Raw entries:
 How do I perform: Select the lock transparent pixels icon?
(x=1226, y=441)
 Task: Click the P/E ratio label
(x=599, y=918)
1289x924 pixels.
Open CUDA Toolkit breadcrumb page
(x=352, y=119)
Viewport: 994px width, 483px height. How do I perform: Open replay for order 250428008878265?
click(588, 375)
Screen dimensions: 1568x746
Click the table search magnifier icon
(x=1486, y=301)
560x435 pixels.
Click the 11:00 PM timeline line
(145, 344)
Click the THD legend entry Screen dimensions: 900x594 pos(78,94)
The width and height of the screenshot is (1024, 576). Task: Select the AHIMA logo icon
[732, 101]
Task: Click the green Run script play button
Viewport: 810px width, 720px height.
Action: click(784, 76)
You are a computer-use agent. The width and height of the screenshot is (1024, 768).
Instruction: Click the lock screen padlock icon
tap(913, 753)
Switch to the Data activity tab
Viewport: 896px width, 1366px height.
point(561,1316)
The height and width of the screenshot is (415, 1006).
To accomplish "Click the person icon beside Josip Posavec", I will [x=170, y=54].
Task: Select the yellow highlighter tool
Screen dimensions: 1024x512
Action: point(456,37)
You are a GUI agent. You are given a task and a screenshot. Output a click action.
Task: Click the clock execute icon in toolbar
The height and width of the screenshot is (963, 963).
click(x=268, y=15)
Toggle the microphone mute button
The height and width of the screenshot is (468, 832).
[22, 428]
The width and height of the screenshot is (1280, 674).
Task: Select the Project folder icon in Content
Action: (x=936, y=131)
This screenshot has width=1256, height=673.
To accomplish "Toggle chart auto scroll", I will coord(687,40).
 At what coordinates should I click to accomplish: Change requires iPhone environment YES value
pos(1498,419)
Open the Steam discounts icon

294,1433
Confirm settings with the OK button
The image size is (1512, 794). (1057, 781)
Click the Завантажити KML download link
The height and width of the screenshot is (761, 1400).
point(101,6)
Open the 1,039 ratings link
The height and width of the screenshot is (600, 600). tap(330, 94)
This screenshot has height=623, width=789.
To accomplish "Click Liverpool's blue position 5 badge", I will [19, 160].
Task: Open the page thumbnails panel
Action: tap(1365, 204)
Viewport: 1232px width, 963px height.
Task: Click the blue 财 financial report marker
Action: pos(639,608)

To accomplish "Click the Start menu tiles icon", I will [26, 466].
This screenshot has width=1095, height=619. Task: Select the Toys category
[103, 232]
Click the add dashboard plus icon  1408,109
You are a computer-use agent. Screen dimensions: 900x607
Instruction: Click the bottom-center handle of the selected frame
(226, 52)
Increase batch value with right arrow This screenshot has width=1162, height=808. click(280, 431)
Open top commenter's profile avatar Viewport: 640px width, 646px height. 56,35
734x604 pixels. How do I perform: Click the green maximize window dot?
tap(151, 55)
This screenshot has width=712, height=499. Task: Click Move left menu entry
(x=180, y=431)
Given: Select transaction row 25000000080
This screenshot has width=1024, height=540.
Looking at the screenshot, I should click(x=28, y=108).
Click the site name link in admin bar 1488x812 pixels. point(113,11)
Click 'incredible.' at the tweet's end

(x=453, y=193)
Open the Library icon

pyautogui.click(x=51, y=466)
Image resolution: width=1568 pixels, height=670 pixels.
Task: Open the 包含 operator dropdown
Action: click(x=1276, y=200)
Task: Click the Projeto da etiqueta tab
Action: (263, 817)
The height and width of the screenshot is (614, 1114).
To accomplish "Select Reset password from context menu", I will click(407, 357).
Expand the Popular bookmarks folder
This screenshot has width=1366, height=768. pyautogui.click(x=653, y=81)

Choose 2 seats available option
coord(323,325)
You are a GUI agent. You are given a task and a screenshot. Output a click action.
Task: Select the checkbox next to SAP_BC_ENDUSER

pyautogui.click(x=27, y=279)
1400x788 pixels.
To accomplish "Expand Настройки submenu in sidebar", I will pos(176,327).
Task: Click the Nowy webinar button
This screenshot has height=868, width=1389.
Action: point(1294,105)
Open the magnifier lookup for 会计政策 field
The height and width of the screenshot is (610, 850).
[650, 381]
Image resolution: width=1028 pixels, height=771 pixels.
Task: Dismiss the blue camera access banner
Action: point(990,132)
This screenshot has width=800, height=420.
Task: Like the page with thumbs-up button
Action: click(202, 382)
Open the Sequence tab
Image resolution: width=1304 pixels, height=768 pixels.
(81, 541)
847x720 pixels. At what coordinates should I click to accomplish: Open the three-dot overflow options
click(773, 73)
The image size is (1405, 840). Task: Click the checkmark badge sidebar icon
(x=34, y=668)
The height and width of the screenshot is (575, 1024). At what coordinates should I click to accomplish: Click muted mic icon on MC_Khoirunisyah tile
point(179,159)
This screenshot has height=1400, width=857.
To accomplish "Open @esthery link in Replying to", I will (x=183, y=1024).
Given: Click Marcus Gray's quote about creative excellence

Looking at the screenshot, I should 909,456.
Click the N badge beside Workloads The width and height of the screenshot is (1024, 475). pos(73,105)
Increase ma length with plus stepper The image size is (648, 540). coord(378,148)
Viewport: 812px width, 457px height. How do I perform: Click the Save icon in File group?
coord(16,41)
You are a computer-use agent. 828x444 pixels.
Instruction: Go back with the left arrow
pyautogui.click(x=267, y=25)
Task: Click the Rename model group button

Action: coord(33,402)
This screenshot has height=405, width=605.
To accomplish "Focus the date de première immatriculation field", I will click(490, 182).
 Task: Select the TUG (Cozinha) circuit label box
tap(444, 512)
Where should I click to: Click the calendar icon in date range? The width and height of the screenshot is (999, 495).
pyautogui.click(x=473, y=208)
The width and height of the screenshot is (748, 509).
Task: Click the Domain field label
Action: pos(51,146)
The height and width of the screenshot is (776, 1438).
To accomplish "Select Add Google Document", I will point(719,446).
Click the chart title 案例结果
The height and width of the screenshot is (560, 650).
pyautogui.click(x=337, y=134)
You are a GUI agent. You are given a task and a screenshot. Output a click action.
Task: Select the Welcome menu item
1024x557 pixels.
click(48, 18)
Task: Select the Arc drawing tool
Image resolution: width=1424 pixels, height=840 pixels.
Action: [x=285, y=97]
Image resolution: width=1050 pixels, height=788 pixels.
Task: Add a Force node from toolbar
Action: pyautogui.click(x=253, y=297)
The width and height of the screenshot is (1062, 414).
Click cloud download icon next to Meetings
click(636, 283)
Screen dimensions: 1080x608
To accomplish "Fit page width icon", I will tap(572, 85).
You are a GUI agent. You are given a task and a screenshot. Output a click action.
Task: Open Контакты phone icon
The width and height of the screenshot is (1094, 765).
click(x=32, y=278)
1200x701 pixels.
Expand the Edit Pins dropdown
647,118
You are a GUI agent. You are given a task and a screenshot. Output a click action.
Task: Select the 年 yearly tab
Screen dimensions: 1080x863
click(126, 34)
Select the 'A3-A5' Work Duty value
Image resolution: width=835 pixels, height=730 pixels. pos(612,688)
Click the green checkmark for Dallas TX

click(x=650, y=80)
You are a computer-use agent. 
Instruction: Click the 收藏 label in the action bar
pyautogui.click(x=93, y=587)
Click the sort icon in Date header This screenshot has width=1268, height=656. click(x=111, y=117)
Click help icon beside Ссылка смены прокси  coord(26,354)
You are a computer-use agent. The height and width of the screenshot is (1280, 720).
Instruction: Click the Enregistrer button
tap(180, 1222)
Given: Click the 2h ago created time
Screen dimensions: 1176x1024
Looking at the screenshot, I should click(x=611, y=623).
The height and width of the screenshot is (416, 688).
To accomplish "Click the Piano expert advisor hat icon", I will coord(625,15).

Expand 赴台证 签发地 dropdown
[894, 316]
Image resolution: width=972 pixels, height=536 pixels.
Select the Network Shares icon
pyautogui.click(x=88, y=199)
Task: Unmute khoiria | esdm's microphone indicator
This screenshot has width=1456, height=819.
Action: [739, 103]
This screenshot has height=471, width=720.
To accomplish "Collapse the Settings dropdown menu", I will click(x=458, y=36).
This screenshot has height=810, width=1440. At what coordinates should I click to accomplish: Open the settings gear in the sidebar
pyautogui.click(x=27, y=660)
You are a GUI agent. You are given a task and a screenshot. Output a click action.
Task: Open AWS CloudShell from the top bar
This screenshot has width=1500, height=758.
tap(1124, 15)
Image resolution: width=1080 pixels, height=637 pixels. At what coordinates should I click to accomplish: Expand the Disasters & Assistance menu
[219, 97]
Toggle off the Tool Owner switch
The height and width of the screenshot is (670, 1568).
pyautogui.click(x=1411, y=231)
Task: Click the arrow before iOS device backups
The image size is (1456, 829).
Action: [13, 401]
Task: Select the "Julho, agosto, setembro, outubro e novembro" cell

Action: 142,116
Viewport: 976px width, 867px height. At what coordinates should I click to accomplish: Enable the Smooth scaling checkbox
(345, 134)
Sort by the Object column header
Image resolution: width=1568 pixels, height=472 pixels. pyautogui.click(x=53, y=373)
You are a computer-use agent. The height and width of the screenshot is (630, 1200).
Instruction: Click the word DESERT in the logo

Stated task: Output the entries unchanged, from the line that contains "Given: Click Marcus" through the line that contains "tap(444, 512)", including both of those lines.

Problem solution:
Given: Click Marcus Gray's quote about creative excellence

Looking at the screenshot, I should 909,456.
Click the N badge beside Workloads The width and height of the screenshot is (1024, 475). pos(73,105)
Increase ma length with plus stepper The image size is (648, 540). coord(378,148)
Viewport: 812px width, 457px height. How do I perform: Click the Save icon in File group?
coord(16,41)
You are a computer-use agent. 828x444 pixels.
Instruction: Go back with the left arrow
pyautogui.click(x=267, y=25)
Task: Click the Rename model group button

Action: coord(33,402)
This screenshot has height=405, width=605.
To accomplish "Focus the date de première immatriculation field", I will click(490, 182).
 Task: Select the TUG (Cozinha) circuit label box
tap(444, 512)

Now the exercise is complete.